By Evan Kovacs, Remotely Operated Vehicle Team Lead, Marine Imaging Technologies

Pixel on deck

Remotely operated vehicle Pixel on the deck of U.S. Coast Guard Cutter Sycamore at sunrise, awaiting its next deployment. Image courtesy of David Ullman, MITech. Download largest image (jpg, 304 kb).

Piloting a small remotely operated vehicle (ROV) at sea on a large vessel in prevailing ocean currents can be “exciting” in the best conditions. Our ability to safely navigate the wreck with our ROV, Pixel, is entirely dependent on the ability of the ship and crew to keep station - which is accomplished through dynamic positioning (DP). After our last big ship experience where the ship lost its DP and pulled Pixel off the wreck, causing significant damage, we are always a little concerned when putting a tether-operated vehicle in the water on an unknown ship.

The captain and crew of our ship, U.S. Coast Guard Cutter Sycamore, said we should be able to hold position within one to two feet in the currents and conditions we were experiencing on site and, fortunately for us, they were absolutely right! The currents were such that without a top-notch DP system (and crew), we would have had a very difficult time getting to the wreck. However, we were able to call the bridge and move the ship any number of feet in any direction, which is ultimately how we would search for the shipwreck.

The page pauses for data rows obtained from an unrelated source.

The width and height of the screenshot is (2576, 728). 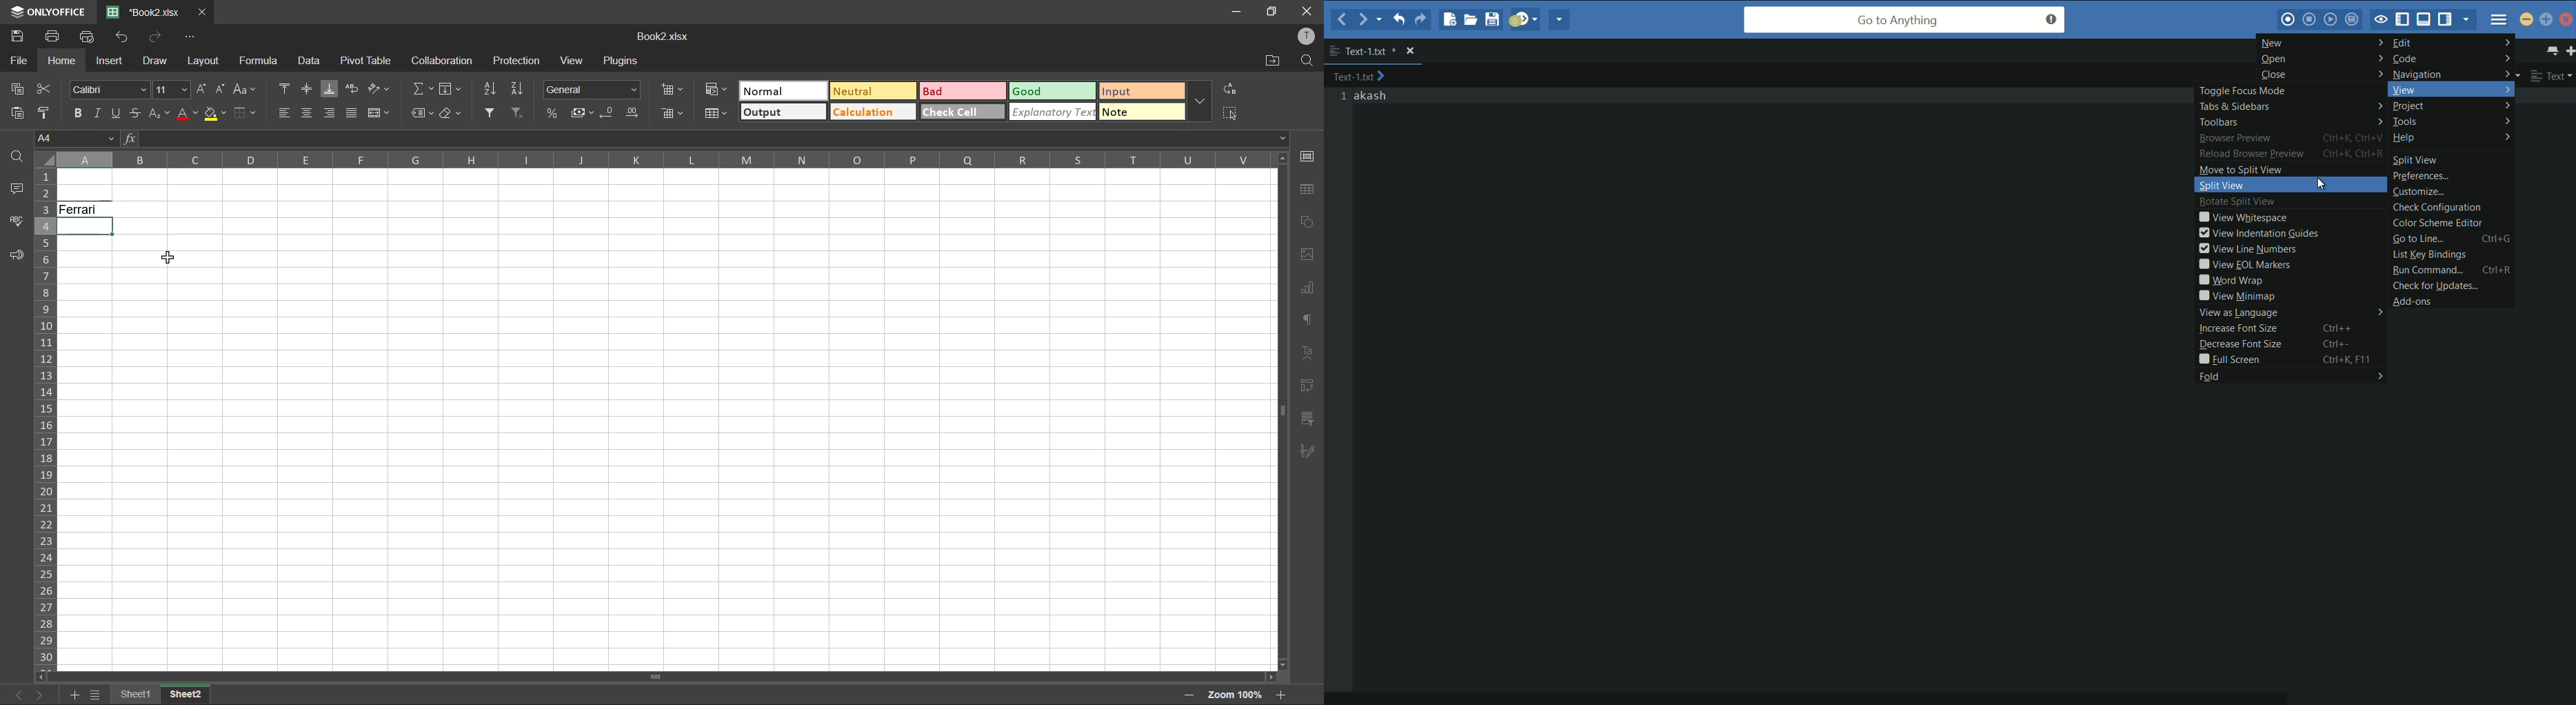 I want to click on redo, so click(x=157, y=38).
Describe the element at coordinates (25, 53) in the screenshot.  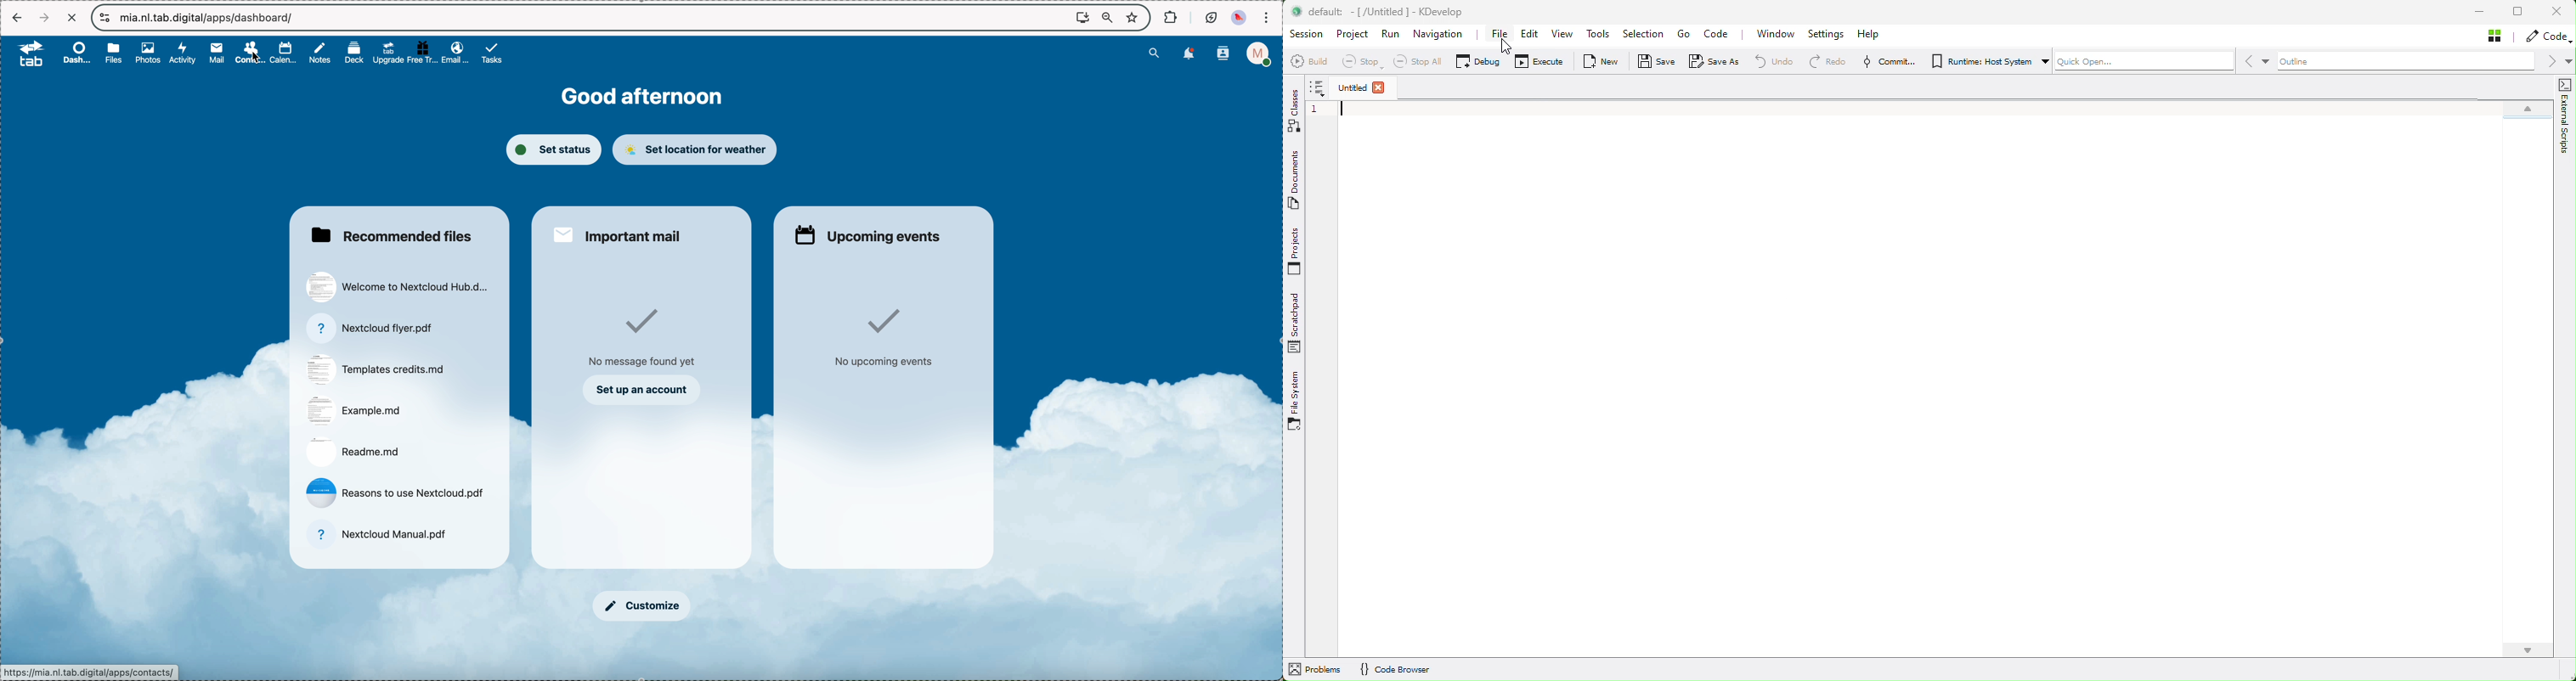
I see `logo` at that location.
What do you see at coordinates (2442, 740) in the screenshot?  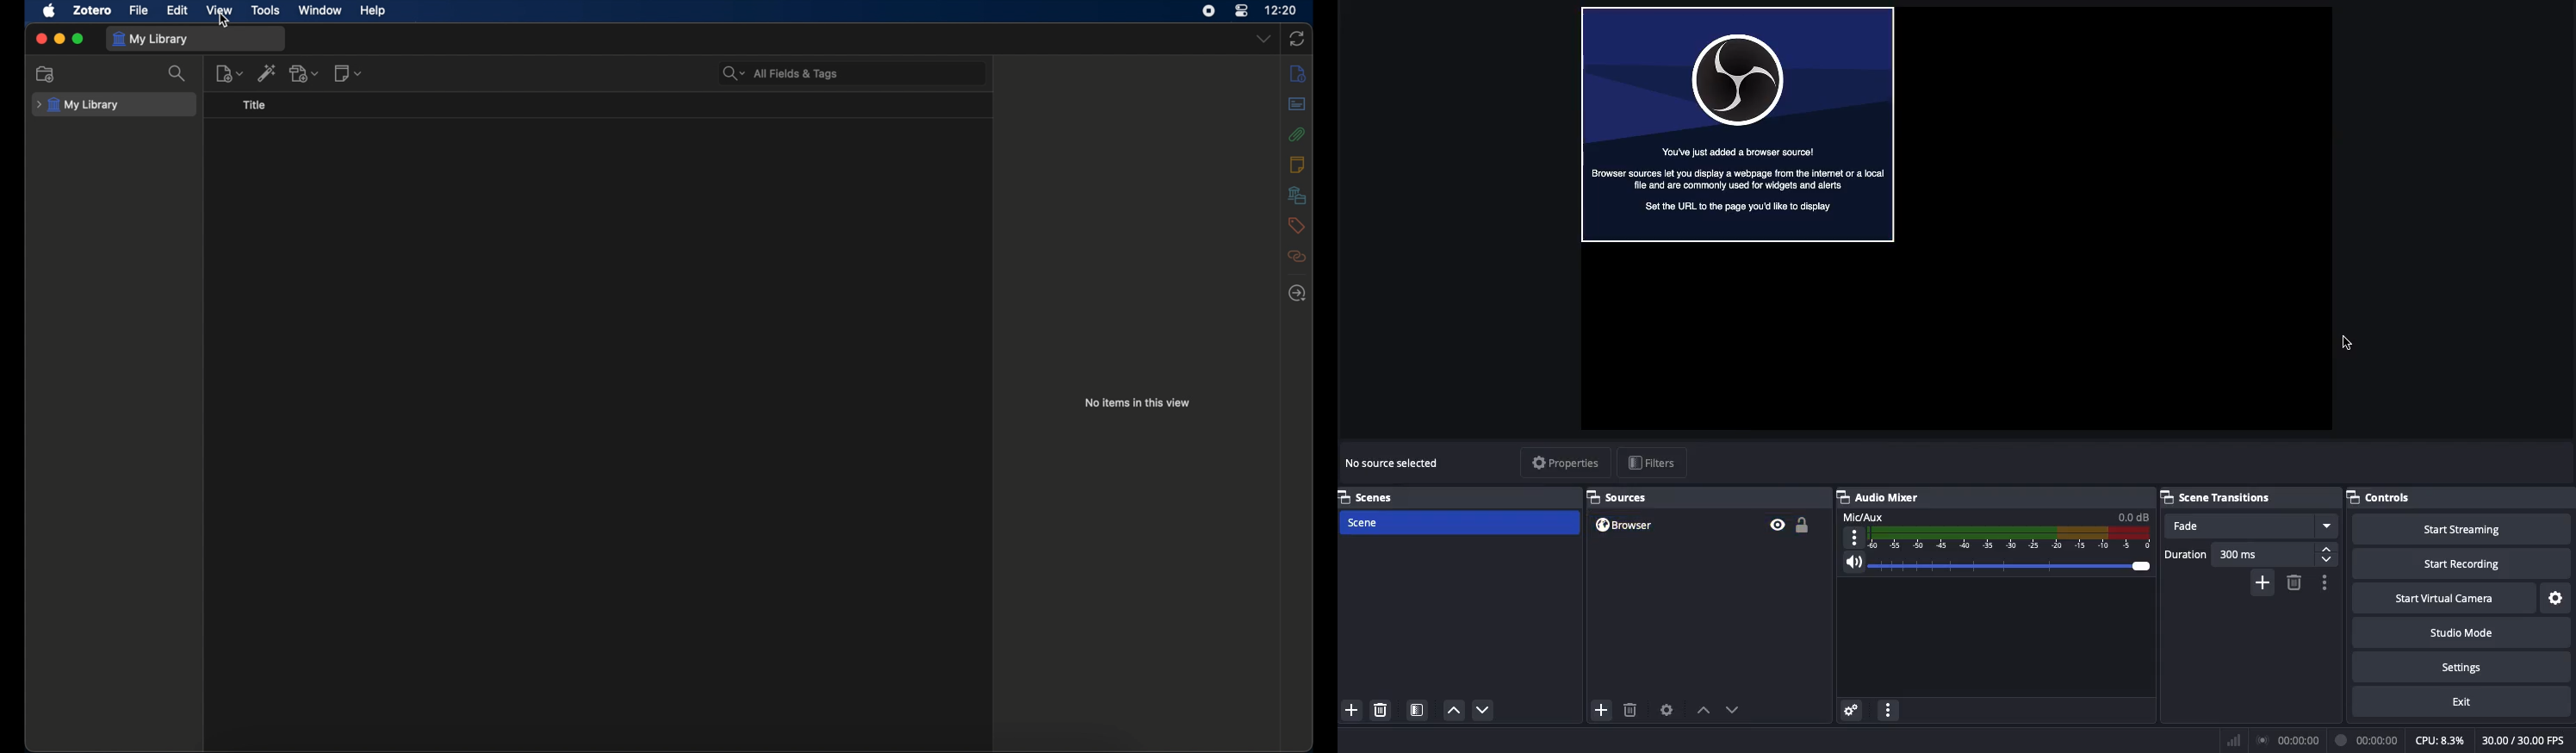 I see `CPU` at bounding box center [2442, 740].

On Pixel we have Ultra Short Baseline (USBL) positioning. However, we found that after the first day, the positioning could be off by as much as 100 feet. This meant that every day, we had to search for the wreck site again. We would drop at our previous location and then move the ship in a slow search pattern while we scanned for the wreck using sonar on Pixel.

The currents were pretty strong and they were challenging for a small vehicle, but usually once we were on site, we could use the ship to position our lighting chandelier above or near the wreck and work pretty effectively. On small boats, we achieve this through a mooring system, but it is impractical for a large ship to temporarily moor in over 300 feet of water.

The bridge and deck crews worked great with our team and we had several days to work out all our systems - which was fortunate because on the last day, our tether was snagged in the wreck. Making things worse, Pixel blew a thruster while trying to maneuver the tether out of the snag and we found ourselves pinned down by tether and current – with swells increasing and a storm coming in! This could have been a bad situation had we been moored or in less-capable hands, but the ship was able to move very slowly to help pull the tether away from the wreck. Meanwhile, we maneuvered Pixel as best we could while the deck crew pulled up the chandelier to eventually clear the tether, and we were free!

With great team work all around, we ended our mission successfully, left nothing that was not already there, and took lots of pictures to tell the story!